Pelas reações iradas em entrevistas e blogs na última semana, vários pais dizendo que iriam continuar a bater em seus filhos mesmo com a lei, especialistas palpiteiros proferindo que uma "palmadinha em bebês é útil", dei-me conta de que a proibição a toda espécie de castigo corporal das crianças causa ainda enorme controvérsia. No entanto , as crianças têm exatamente o mesmo direito de ver respeitadas sua dignidade humana e sua integridade física como os adultos, e esse respeito precisa estar traduzido em lei. Não pode haver desculpa para a "palmada" ou a "palmadinha" (termos doces para que os adultos se sintam mais confortáveis). Frequentemente políticos e profissionais trivializam essa questão. Mas assim fazendo eles insultam as crianças e dão carta branca para os adultos as agredirem e torturarem. As mulheres, na sua gloriosa luta pela igualdade, fizeram do enfrentamento da violência doméstica nas suas casas um componente vital de seu combate. Hoje em dia nenhum marido ou macho ousaria defender "tapas" nas suas mulheres ou companheiras.
Claro que somente a lei não vai terminar com a violência contra a criança. É um passo necessário, mas insuficiente. A reforma legal precisa ser precedida e acompanhada por intensa promoção de práticas de relações positivas com as crianças. Para tanto, já há um enorme conjunto de orientações e práticas de "disciplina positiva" que tenta entender o que as crianças pensam e sentem, definindo objetivos no longo prazo da educação e buscando resolver problemas nas relações entre pais e crianças. Aprender a ser tolerante e não autoritário: por mais irritante que seja, crianças tendem a repetir comportamentos que foram proibidos. Isso é normal e não deve ser tomado como "lesa majestade" ao pátrio poder. Não adianta sair proferindo castigos idiotas como imobilizar crianças num quarto escuro. Melhor se esforçar por estabelecer limites. Mas não adianta berrar contra as crianças, o que fará com que concentrem sua atenção mais na raiva que nos limites. Mas sobretudo não bater nas crianças. No final os pais estarão ensinando aos filhos que baixar o cacete resolve um conflito.
Mas pais e mães não podem ser totalmente culpados por desconhecerem essas alternativas.

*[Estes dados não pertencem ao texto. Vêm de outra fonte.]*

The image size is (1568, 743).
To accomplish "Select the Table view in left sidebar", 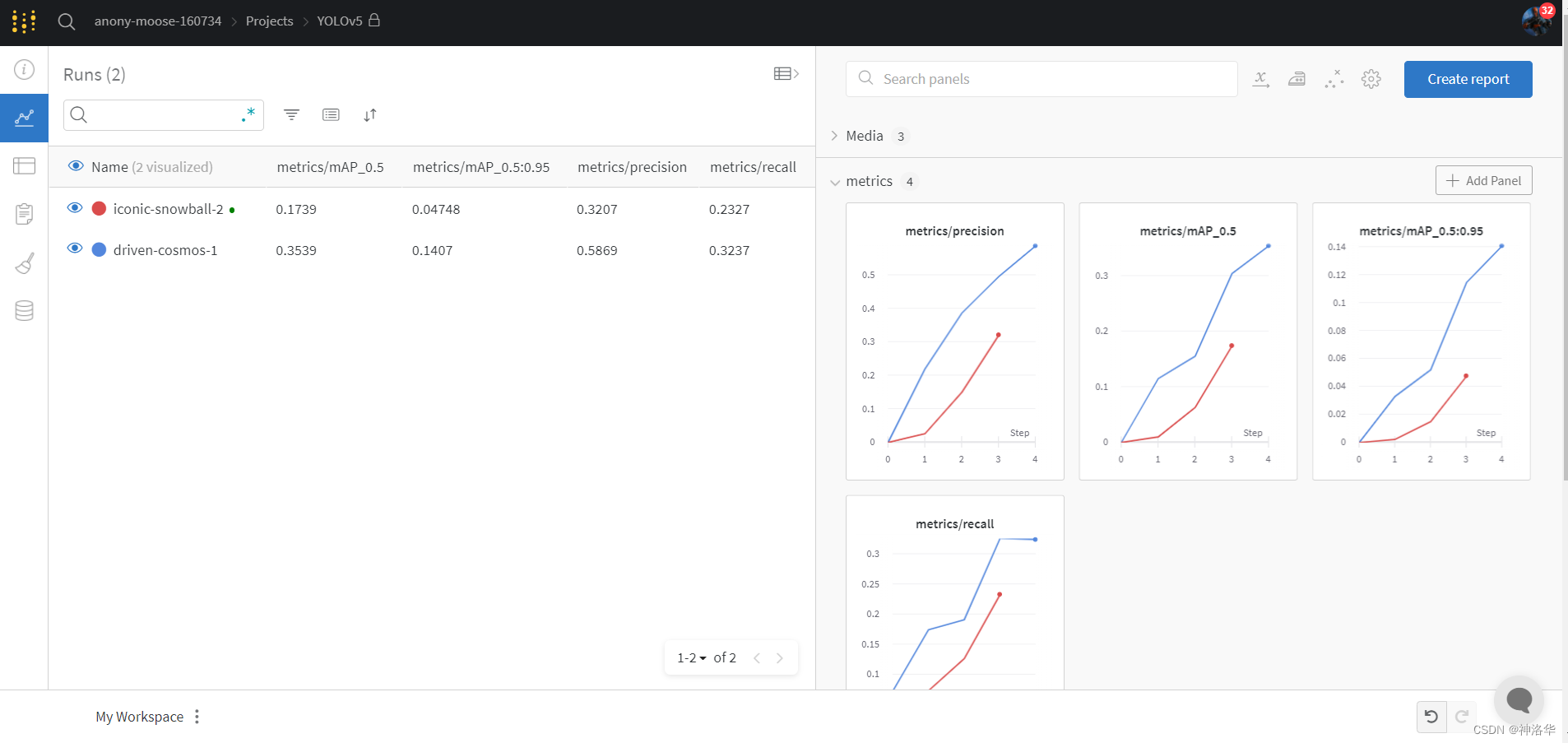I will click(24, 165).
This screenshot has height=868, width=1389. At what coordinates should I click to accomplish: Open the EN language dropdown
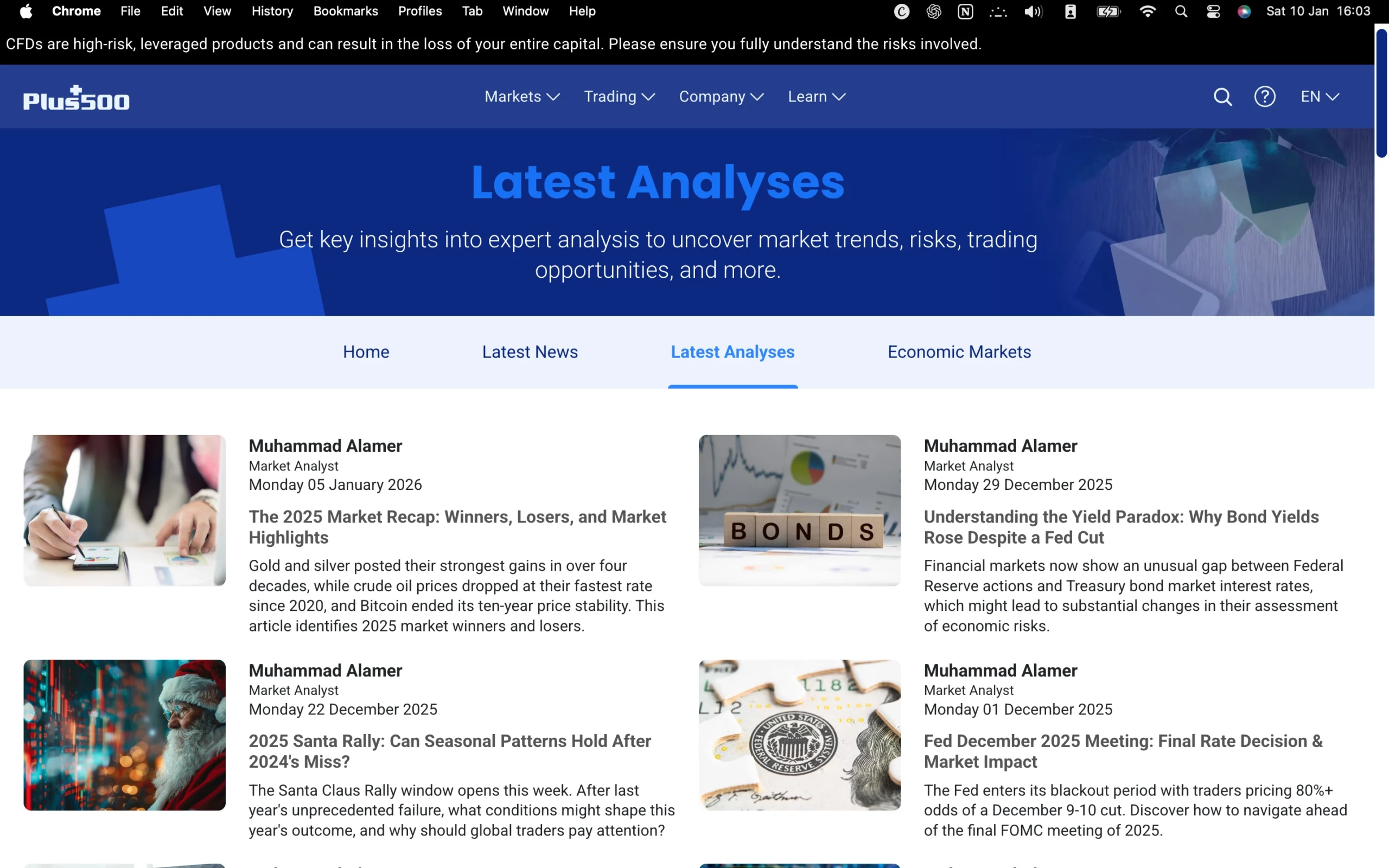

Há enorme responsabilidade dos governos em criar estruturas de formação dos pais, ajudando-os a superar a violência contra seus filhos. As raízes da violência nas crianças e nos futuros adultos está na violência sistemática dos adultos contra eles. Logo, é do maior interesse dos governos e de toda a sociedade que essa violência contra as crianças autorizada por lei seja eliminada. A combinação de investimento em prevenção, como educação dos pais e professores, mecanismos para ouvir as vítimas e as crianças e legislação é a forma mais efetiva para reduzir e eliminar a violência contra a criança. Nenhuma violência contra a criança pode continuar a ser justificada e disfarçada como amor, educação, disciplina.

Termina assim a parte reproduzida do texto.